From February 1969 to August 1976, we studied 1,048 amniotic fluids. Of these, 958 (91.4%) were primarily for prenatal cytogenetic diagnosis. Cytogenetic studies were attempted in 1,021 cases; the diagnosis was successful in 1,000 of these. The failure rate of obtaining a diagnosis from the amniotic fluid cell culture of the first amniocentesis was 5% (50 cases); 29 cases had a repeat tap and successful diagnosis was achieved in all. In 21 cases, a repeat tap was refused. Thus, the overall failure rate of obtaining a final cytogenetic diagnosis was 2.06% (21/1,021).
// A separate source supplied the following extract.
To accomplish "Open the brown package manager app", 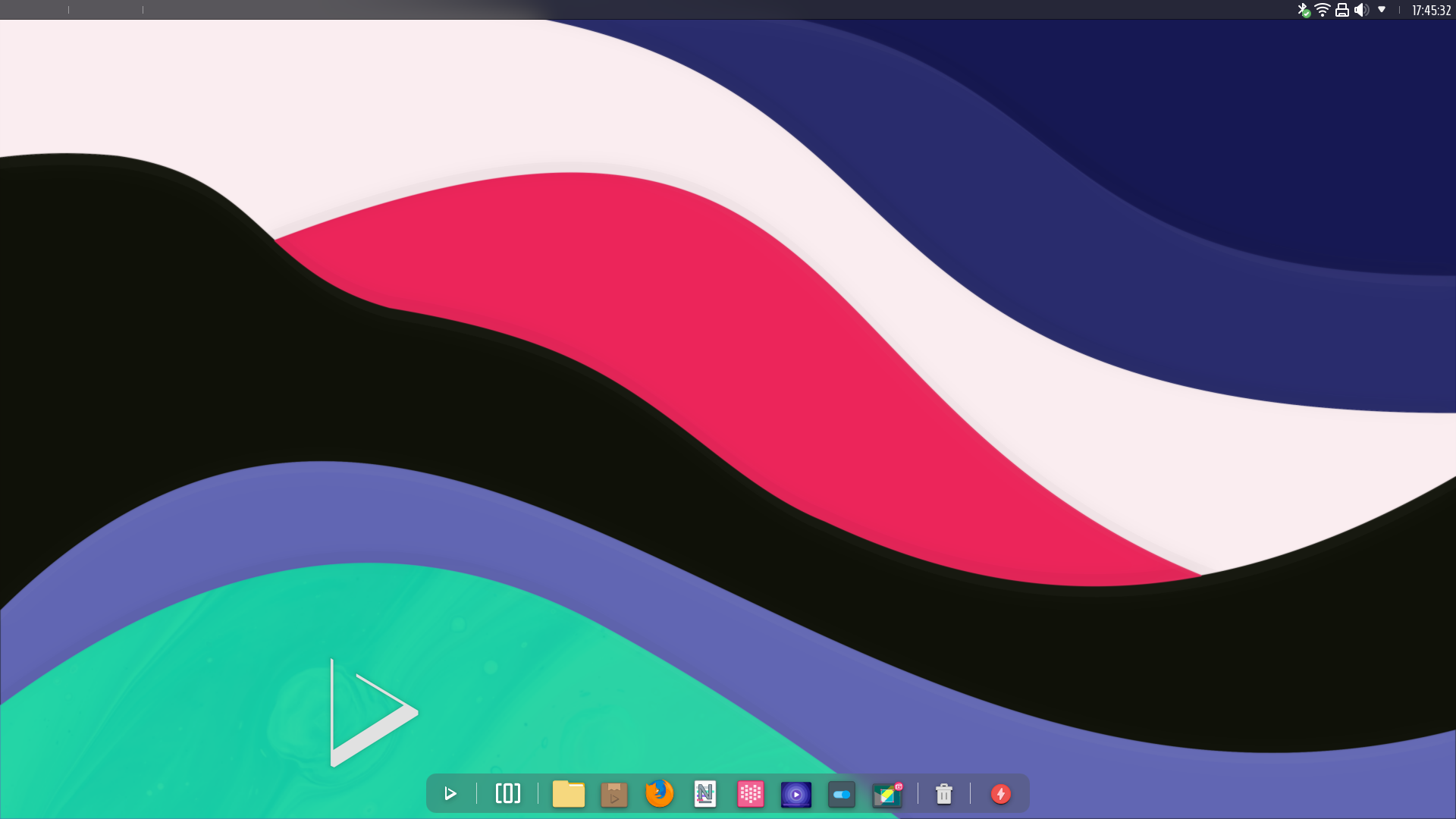I will [x=613, y=794].
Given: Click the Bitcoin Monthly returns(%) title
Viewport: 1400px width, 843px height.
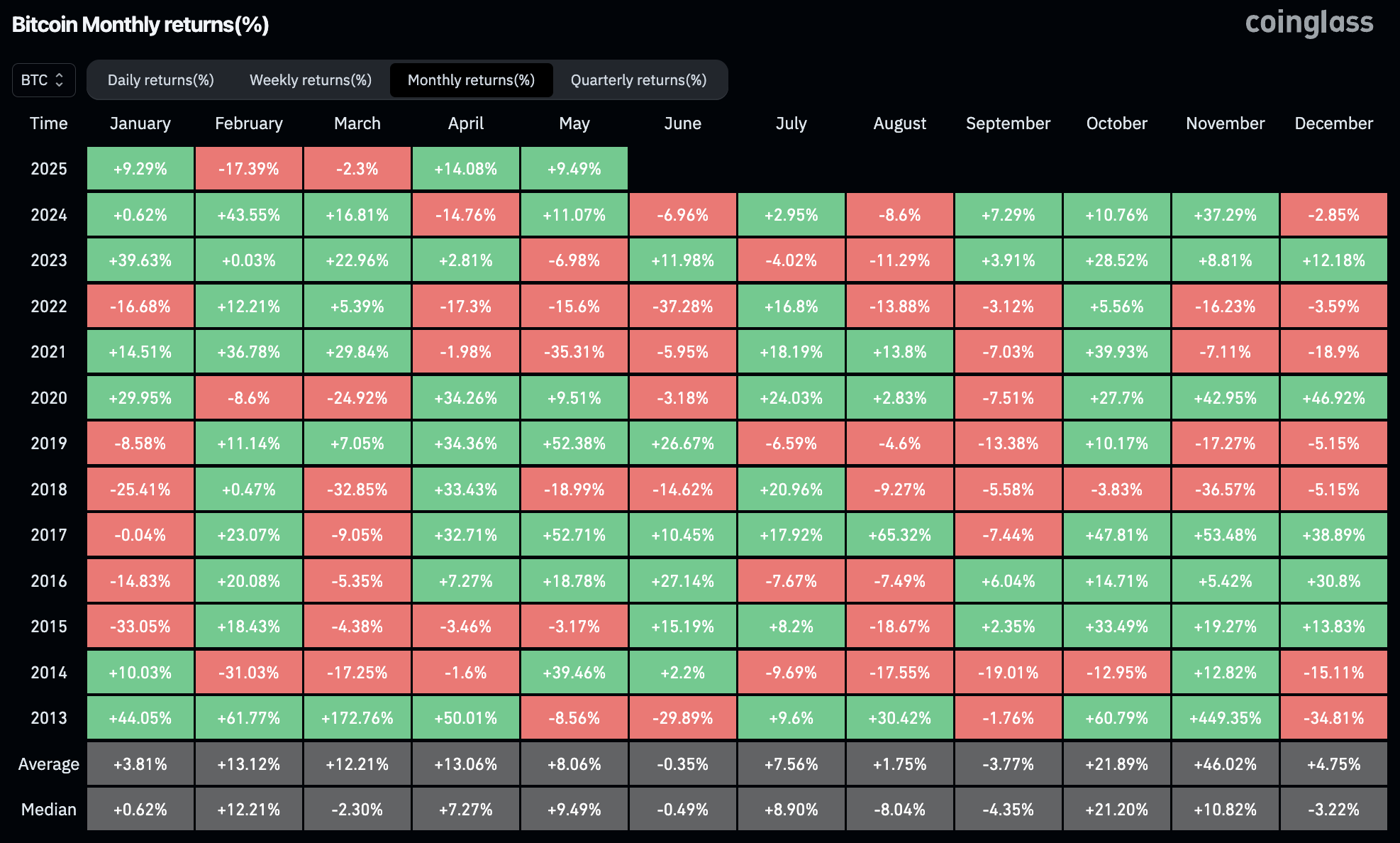Looking at the screenshot, I should pos(140,23).
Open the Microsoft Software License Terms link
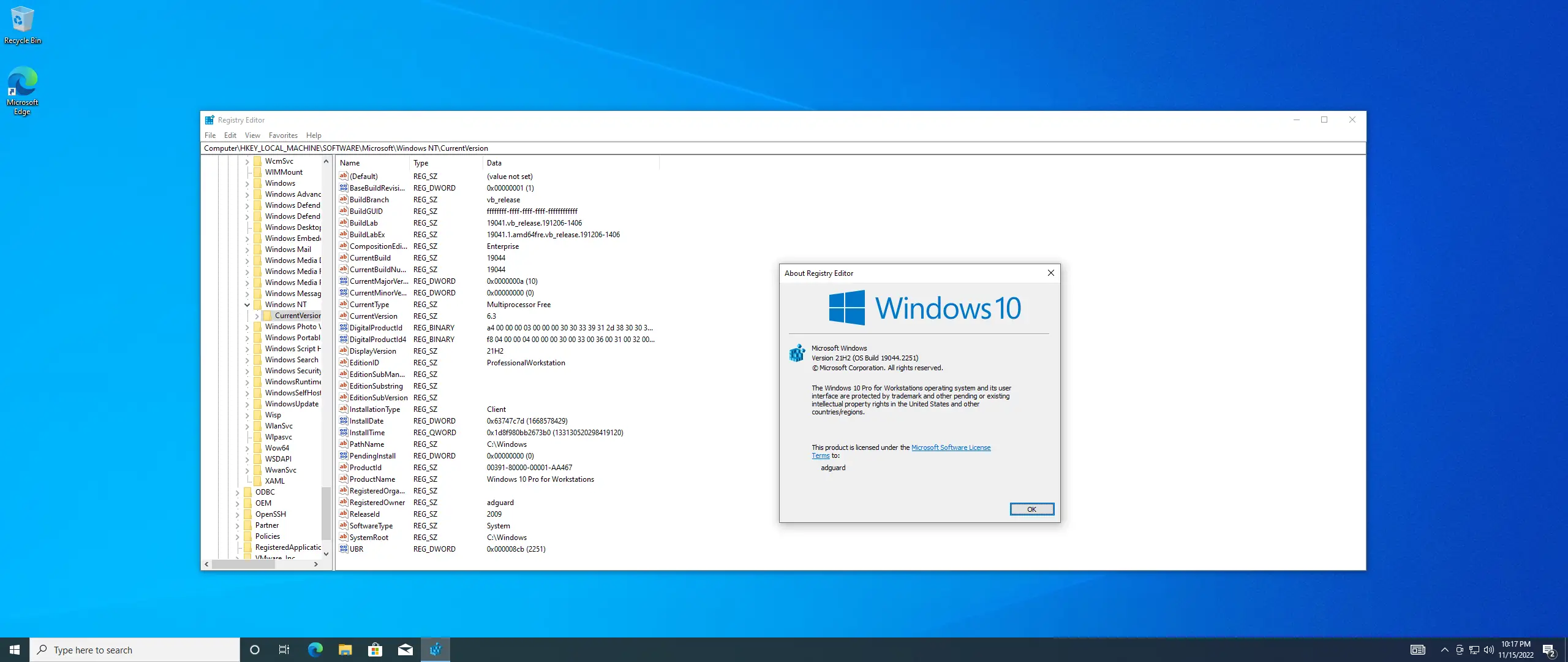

There were 32 fetal losses after amniocentesis including 16 spontaneous second trimester abortions, 7 fetal deaths in utero and 9 stillbirths. In two additional cases, fetal death had occurred before amniocentesis. This number of fetal losses does not exceed the number that would be expected in the same maternal age group without amniocentesis. In our series, the frequencies of trisomy in maternal age groups 40 years and over, 37-39 years, 35-36 years, and under 35 years were 4.5, 3.14, 0 and 0% respectively. These frequencies are comparable to those reported from other prospective prenatal studies and higher than those of retrospective live born studies. Various problems and pitfalls in prenatal cytogenetic diagnosis are discussed.